Васька хотел поднять Саньку на руки, но не смог:
— Ух ты, тяжёлый какой! Это на тебе много всякой одёжи, — сказал Васька.
Варя отряхнула с Санькиного пиджака песок и спросила:
— Ну, узнал?
Санька молчал и сопел. Ваську-то он узнал, но ему было некогда: нужно было лезть обратно в берлогу.
— Ну играй, играй, — сказала Варя. — Пусти его. Видишь какой!
— Тяжёлый стал, — сказал Васька. — Теперь расти будет.
Они сели с Варей на тёплую скамеечку.
— Что же ты убежал и письма не написал, — спросила Варя.
— Как же я пошлю письмо — с вороной, что ли? Чудна́я ты, Варька!
— Почему чудна́я? Папа писал с фронта письма, и ничего особенного.
— Папа — это другое дело. А тут и ящиков-то почтовых не было.
Почтовые ящики-то Ваське, наверно, встречались, да только он их не видел, потому что, по совести говоря, ни про какие письма и не думал.
К скамейке подошли ребята. Васька отвечал на расспросы, рассказывал, конечно, про отряд; про себя ему рассказывать было нечего.
Наливайко сказал:
— Надо воевать идти.
— Вот тебя там и дожидаются! — ответил Васька.
— А ты-то? Тебе можно?
— Я-то?
— Ты-то.
И Васька, собрав всё своё мужество, сказал:
— И я там был вроде ни к чему. Если бы и не заболел, всё равно назад надо было отправляться. Там война, а я что?

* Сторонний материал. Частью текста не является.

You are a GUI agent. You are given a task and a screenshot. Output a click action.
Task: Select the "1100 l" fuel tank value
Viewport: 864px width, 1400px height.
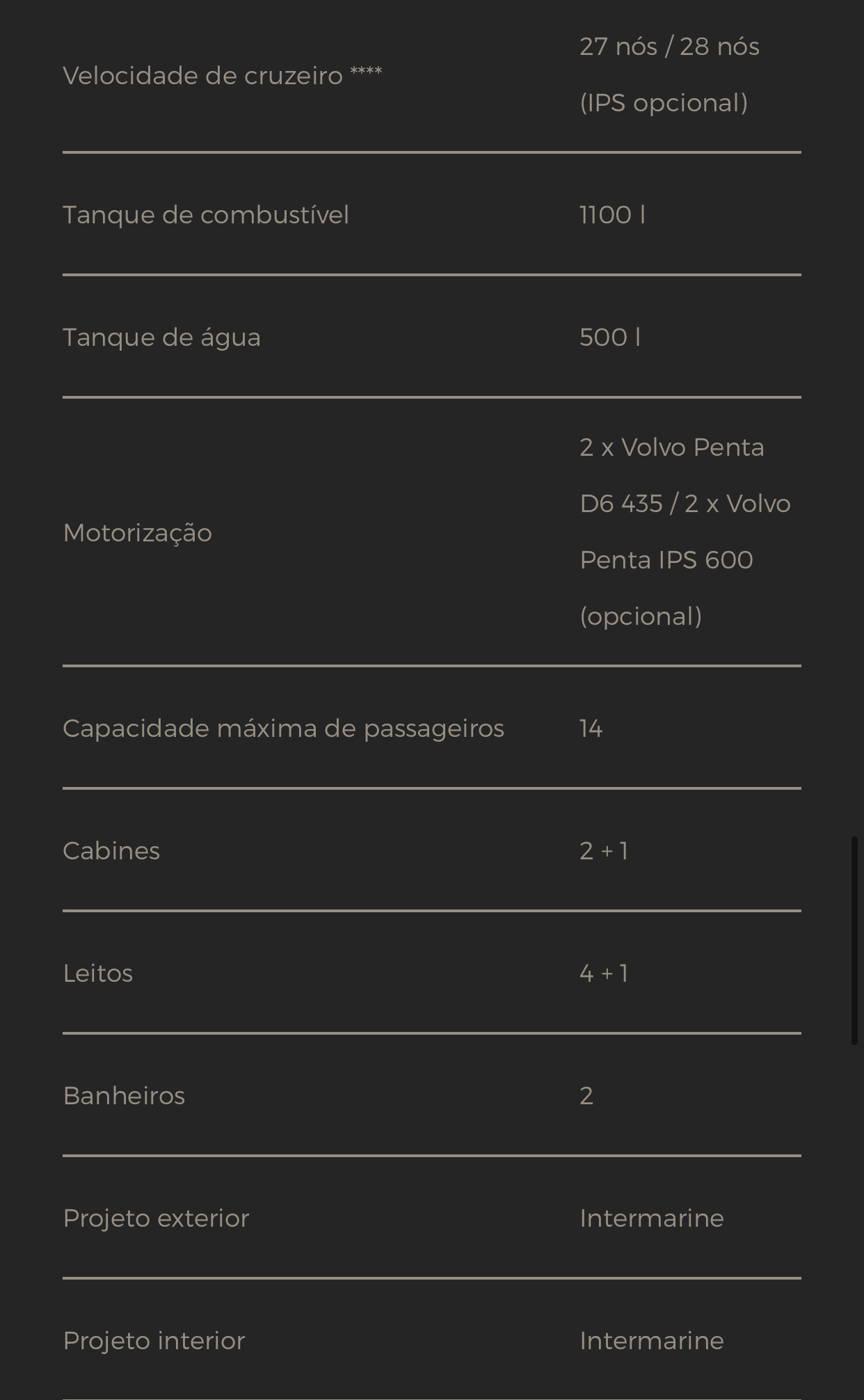click(612, 215)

— На войне-то страшно, — сказала Клавка. Она с любопытством разглядывала Ваську: «Молодец, сбегал на фронт, поглядел». Она так подумала, а спросила совсем другое: — А может, ты испугался и стал обратно проситься? Вот тебя и привезли.
Васька даже подскочил. Как «испугался»! Ишь ты, какая злая, рыжая. Он даже не нашёлся что ответить, а только сказал:
— Вот я тебе сейчас дам! «Испугался»!
Но Клавка соскочила со скамейки и, отбежав, крикнула:
— Тронь только — сдачи получишь!
— Клавка! — закричала Варя. — Чего ты лезешь! Ну её, не обращай внимания. Скажи, а ты сам стрелял?
Васька не мог успокоиться:
— «Испугался»!.. Сбегала бы сама, если такая храбрая… Не стрелял я сам.
— Давай дальше рассказывай, — сказал Наливайко, — а я ей накладу, если опять полезет.
— Подумаешь, и спросить нельзя! — сказала Клавка.
Ей хотелось послушать, что будет рассказывать Васька. Она не стала больше к нему приставать и снова уселась на скамейку вместе с ребятами. Обижать ей этого мальчишку не хотелось — Варин сосед. И Варя говорила — хороший мальчишка. Они с ним дружили, даже когда были маленькие.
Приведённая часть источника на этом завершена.